Each entry below is to be extracted exactly.

» **Data for this task**:

'''

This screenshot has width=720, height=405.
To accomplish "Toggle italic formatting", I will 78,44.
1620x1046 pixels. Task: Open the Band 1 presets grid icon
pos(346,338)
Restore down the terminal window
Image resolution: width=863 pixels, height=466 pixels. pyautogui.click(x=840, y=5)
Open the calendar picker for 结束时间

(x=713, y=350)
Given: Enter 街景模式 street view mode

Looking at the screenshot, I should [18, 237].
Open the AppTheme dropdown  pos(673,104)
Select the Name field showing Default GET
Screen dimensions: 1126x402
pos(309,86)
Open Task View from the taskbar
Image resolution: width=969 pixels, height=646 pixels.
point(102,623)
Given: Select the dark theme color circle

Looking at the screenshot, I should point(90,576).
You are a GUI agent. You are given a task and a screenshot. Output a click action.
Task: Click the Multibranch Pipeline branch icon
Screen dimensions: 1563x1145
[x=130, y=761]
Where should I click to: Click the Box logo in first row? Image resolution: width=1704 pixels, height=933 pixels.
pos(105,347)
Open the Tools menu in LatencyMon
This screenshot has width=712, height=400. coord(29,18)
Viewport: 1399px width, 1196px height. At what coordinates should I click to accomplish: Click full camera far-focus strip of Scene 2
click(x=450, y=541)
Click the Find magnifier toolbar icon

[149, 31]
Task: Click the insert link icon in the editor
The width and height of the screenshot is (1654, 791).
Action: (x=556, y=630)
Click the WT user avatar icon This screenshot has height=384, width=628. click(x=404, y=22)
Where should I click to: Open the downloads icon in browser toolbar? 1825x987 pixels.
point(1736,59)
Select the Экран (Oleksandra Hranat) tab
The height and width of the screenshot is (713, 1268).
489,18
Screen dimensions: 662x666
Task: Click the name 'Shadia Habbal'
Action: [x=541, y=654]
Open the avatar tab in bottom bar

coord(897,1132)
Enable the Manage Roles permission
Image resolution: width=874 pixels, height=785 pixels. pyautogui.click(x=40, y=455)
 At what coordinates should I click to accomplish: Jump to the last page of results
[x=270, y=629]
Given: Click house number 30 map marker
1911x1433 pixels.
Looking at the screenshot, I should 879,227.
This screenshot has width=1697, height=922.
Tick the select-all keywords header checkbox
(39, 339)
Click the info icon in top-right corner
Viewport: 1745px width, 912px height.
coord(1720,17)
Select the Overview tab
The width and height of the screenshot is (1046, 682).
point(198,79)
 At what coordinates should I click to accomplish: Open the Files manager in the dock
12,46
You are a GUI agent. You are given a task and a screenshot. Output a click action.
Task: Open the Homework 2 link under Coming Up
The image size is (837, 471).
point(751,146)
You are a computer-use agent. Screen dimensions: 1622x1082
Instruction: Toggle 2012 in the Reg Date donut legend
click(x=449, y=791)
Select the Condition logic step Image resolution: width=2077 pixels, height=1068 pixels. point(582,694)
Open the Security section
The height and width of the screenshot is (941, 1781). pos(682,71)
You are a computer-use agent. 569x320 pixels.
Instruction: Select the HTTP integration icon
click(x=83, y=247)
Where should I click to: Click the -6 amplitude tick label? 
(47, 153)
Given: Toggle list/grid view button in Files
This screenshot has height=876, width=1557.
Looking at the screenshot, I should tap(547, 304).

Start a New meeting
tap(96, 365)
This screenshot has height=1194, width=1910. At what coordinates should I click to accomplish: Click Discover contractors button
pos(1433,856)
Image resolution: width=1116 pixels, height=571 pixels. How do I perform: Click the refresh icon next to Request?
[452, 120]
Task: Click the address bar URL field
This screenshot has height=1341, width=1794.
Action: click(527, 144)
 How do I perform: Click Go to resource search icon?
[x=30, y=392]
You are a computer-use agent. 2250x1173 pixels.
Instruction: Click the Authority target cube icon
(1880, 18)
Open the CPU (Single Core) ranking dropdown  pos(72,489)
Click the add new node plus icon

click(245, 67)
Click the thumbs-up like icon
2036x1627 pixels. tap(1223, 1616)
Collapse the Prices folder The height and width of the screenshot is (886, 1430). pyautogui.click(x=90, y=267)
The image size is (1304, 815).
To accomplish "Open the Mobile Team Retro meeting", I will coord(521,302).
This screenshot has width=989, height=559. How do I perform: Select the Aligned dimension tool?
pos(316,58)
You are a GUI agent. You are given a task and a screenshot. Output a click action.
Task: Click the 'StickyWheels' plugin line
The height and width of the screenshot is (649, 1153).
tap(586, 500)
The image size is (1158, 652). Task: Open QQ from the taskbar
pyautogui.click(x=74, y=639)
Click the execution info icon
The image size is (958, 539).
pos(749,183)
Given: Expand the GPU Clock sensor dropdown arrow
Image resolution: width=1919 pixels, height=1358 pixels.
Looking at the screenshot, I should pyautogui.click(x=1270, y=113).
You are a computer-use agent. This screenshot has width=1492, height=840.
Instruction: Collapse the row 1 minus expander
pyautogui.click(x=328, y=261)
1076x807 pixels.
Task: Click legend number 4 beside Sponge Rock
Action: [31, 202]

'''

» **Exercise solution**:
This screenshot has width=720, height=405.
To accomplish "Toggle italic formatting", I will 78,44.
1620x1046 pixels. Task: Open the Band 1 presets grid icon
pos(346,338)
Restore down the terminal window
Image resolution: width=863 pixels, height=466 pixels. pyautogui.click(x=840, y=5)
Open the calendar picker for 结束时间

(x=713, y=350)
Given: Enter 街景模式 street view mode

Looking at the screenshot, I should [18, 237].
Open the AppTheme dropdown  pos(673,104)
Select the Name field showing Default GET
Screen dimensions: 1126x402
pos(309,86)
Open Task View from the taskbar
Image resolution: width=969 pixels, height=646 pixels.
point(102,623)
Given: Select the dark theme color circle

Looking at the screenshot, I should point(90,576).
You are a GUI agent. You are given a task and a screenshot. Output a click action.
Task: Click the Multibranch Pipeline branch icon
Screen dimensions: 1563x1145
[x=130, y=761]
Where should I click to: Click the Box logo in first row? Image resolution: width=1704 pixels, height=933 pixels.
pos(105,347)
Open the Tools menu in LatencyMon
This screenshot has width=712, height=400. coord(29,18)
Viewport: 1399px width, 1196px height. At what coordinates should I click to accomplish: Click full camera far-focus strip of Scene 2
click(x=450, y=541)
Click the Find magnifier toolbar icon

[149, 31]
Task: Click the insert link icon in the editor
The width and height of the screenshot is (1654, 791).
Action: (x=556, y=630)
Click the WT user avatar icon This screenshot has height=384, width=628. click(x=404, y=22)
Where should I click to: Open the downloads icon in browser toolbar? 1825x987 pixels.
point(1736,59)
Select the Экран (Oleksandra Hranat) tab
The height and width of the screenshot is (713, 1268).
489,18
Screen dimensions: 662x666
Task: Click the name 'Shadia Habbal'
Action: [x=541, y=654]
Open the avatar tab in bottom bar

coord(897,1132)
Enable the Manage Roles permission
Image resolution: width=874 pixels, height=785 pixels. pyautogui.click(x=40, y=455)
 At what coordinates should I click to accomplish: Jump to the last page of results
[x=270, y=629]
Given: Click house number 30 map marker
1911x1433 pixels.
Looking at the screenshot, I should 879,227.
This screenshot has width=1697, height=922.
Tick the select-all keywords header checkbox
(39, 339)
Click the info icon in top-right corner
Viewport: 1745px width, 912px height.
coord(1720,17)
Select the Overview tab
The width and height of the screenshot is (1046, 682).
point(198,79)
 At what coordinates should I click to accomplish: Open the Files manager in the dock
12,46
You are a GUI agent. You are given a task and a screenshot. Output a click action.
Task: Open the Homework 2 link under Coming Up
The image size is (837, 471).
point(751,146)
You are a computer-use agent. Screen dimensions: 1622x1082
Instruction: Toggle 2012 in the Reg Date donut legend
click(x=449, y=791)
Select the Condition logic step Image resolution: width=2077 pixels, height=1068 pixels. point(582,694)
Open the Security section
The height and width of the screenshot is (941, 1781). pos(682,71)
You are a computer-use agent. 569x320 pixels.
Instruction: Select the HTTP integration icon
click(x=83, y=247)
Where should I click to: Click the -6 amplitude tick label? 
(47, 153)
Given: Toggle list/grid view button in Files
This screenshot has height=876, width=1557.
Looking at the screenshot, I should tap(547, 304).

Start a New meeting
tap(96, 365)
This screenshot has height=1194, width=1910. At what coordinates should I click to accomplish: Click Discover contractors button
pos(1433,856)
Image resolution: width=1116 pixels, height=571 pixels. How do I perform: Click the refresh icon next to Request?
[452, 120]
Task: Click the address bar URL field
This screenshot has height=1341, width=1794.
Action: click(527, 144)
 How do I perform: Click Go to resource search icon?
[x=30, y=392]
You are a computer-use agent. 2250x1173 pixels.
Instruction: Click the Authority target cube icon
(1880, 18)
Open the CPU (Single Core) ranking dropdown  pos(72,489)
Click the add new node plus icon

click(245, 67)
Click the thumbs-up like icon
2036x1627 pixels. tap(1223, 1616)
Collapse the Prices folder The height and width of the screenshot is (886, 1430). pyautogui.click(x=90, y=267)
The image size is (1304, 815).
To accomplish "Open the Mobile Team Retro meeting", I will coord(521,302).
This screenshot has width=989, height=559. How do I perform: Select the Aligned dimension tool?
pos(316,58)
You are a GUI agent. You are given a task and a screenshot. Output a click action.
Task: Click the 'StickyWheels' plugin line
The height and width of the screenshot is (649, 1153).
tap(586, 500)
The image size is (1158, 652). Task: Open QQ from the taskbar
pyautogui.click(x=74, y=639)
Click the execution info icon
The image size is (958, 539).
pos(749,183)
Given: Expand the GPU Clock sensor dropdown arrow
Image resolution: width=1919 pixels, height=1358 pixels.
Looking at the screenshot, I should pyautogui.click(x=1270, y=113).
You are a computer-use agent. This screenshot has width=1492, height=840.
Instruction: Collapse the row 1 minus expander
pyautogui.click(x=328, y=261)
1076x807 pixels.
Task: Click legend number 4 beside Sponge Rock
Action: [31, 202]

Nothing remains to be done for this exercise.